According to him, senators only use the vehicles to carry out official duties, and any eventual transfer of ownership can occur solely at the end of a tenure, under clearly defined government rules and payment terms.
Adaramodu argued that any legal challenge arising from the procurement process should be directed at the relevant administrative departments of the National Assembly, not at individual legislators who are merely end users of the vehicles.
“Senators were not taken to court. Procurement is handled by the appropriate departments within the National Assembly bureaucracy. Legislators have no role in the purchasing process,” he stated, adding that the legislature operates under established procurement laws and internal procedures.
His clarification follows a landmark judgment of the Federal High Court in Lagos, which declared unlawful the National Assembly’s N110 billion vehicle procurement and allowance schemes. The court held that the spending breached procurement regulations, constitutional provisions and the public trust.

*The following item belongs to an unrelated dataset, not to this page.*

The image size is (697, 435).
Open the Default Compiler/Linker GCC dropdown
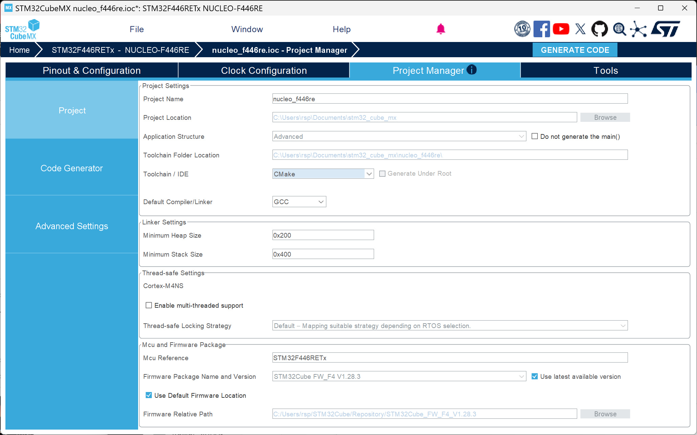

The suit, filed by the Socio-Economic Rights and Accountability Project, targeted Senate President Godswill Akpabio and House Speaker Tajudeen Abbas, for themselves and on behalf of all members of both chambers.
In the judgment, Justice Bogoro ruled that lawmakers, as beneficiaries of the expenditure they approved, had placed themselves in a position of conflict of interest, describing the arrangement as self-dealing that undermined their fiduciary duty to Nigerians, especially amid widespread economic hardship.